**STATED GOAL 1**
Print the stretch of the passage on the tied Test from "How an off-spinner" through "in Chepauk, 1986.", word for word.

--- SELECTED TEXT ---

How an off-spinner bowling with a cap and jumper made history
“David Boon comes into the dressing room, there is water coming out of his shoes. He is saying I am sweating so much that it is coming out of my shoes. I am on the fence, it’s worse there, the heat is radiating from cement stands.” Greg Matthews, On the tied Test in Chepauk, 1986.
Half-an-hour into the conversation at Nelson Bar in Bondi Junction; Greg Matthews has gotten louder, animated and jumpy. This has nothing to do with the happy hours or his third beer. Matthews is on something headier, the India-Australia Tied Test of 1986. “Look,” he says climbing off the bar stool again and pointing to the calf muscle below the three-fourth pants, “I am still getting goose pimples.”

---

**STATED GOAL 2**
Output the entries below, unchanged, from the line that contains "Viewport: 293px width, 273px" through the line that contains "Click the Dec", and nothing else.

--- RECORD EXCERPTS ---

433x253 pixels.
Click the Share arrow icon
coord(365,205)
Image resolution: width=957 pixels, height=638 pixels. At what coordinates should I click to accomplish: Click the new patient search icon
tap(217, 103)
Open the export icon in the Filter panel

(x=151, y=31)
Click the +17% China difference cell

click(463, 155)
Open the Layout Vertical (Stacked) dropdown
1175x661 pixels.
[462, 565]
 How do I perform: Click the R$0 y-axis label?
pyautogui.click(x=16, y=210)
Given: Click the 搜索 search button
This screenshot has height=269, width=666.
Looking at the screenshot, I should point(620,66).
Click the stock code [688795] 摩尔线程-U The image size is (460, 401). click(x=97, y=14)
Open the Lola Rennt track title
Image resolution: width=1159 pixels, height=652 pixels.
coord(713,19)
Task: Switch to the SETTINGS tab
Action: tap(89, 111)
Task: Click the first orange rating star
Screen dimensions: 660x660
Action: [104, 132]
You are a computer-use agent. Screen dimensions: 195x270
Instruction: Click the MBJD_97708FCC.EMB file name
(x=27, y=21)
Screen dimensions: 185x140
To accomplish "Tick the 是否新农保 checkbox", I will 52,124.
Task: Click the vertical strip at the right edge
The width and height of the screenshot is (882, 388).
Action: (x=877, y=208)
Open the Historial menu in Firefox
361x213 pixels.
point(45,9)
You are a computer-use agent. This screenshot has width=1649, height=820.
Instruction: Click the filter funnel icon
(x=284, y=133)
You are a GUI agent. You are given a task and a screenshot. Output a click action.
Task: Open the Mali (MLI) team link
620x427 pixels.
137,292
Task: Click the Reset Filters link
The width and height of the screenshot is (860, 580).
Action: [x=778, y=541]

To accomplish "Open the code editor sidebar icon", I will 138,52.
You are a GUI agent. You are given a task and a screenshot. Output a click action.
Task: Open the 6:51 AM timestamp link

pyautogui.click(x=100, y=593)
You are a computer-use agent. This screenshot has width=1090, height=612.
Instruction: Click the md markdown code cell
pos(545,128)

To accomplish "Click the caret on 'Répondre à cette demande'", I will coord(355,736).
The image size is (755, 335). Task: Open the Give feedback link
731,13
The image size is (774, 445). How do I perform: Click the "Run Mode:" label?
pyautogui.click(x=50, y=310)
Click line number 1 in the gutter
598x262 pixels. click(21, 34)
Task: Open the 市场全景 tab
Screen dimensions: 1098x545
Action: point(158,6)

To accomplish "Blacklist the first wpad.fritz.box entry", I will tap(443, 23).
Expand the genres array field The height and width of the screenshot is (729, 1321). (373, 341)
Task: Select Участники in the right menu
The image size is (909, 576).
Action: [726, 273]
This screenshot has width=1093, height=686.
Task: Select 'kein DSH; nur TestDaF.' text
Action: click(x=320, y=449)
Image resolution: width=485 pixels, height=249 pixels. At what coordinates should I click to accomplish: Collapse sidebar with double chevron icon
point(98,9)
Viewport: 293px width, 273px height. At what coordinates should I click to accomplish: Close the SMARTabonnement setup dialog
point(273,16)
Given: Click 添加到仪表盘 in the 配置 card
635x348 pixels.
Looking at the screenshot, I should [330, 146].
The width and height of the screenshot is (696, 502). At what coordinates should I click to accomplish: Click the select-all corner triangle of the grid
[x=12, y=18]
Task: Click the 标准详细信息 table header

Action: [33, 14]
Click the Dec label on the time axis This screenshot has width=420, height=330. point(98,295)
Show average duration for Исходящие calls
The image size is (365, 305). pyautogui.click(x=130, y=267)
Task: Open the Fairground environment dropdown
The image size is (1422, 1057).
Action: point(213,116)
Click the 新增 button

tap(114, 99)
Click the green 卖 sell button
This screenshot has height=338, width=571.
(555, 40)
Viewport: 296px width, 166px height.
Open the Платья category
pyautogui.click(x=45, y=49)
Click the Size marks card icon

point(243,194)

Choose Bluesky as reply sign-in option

---

**PROBLEM SOLUTION 1**
How an off-spinner bowling with a cap and jumper made history
“David Boon comes into the dressing room, there is water coming out of his shoes. He is saying I am sweating so much that it is coming out of my shoes. I am on the fence, it’s worse there, the heat is radiating from cement stands.” Greg Matthews, On the tied Test in Chepauk, 1986.

**PROBLEM SOLUTION 2**
Viewport: 293px width, 273px height. At what coordinates should I click to accomplish: Close the SMARTabonnement setup dialog
point(273,16)
Given: Click 添加到仪表盘 in the 配置 card
635x348 pixels.
Looking at the screenshot, I should [330, 146].
The width and height of the screenshot is (696, 502). At what coordinates should I click to accomplish: Click the select-all corner triangle of the grid
[x=12, y=18]
Task: Click the 标准详细信息 table header

Action: [33, 14]
Click the Dec label on the time axis This screenshot has width=420, height=330. point(98,295)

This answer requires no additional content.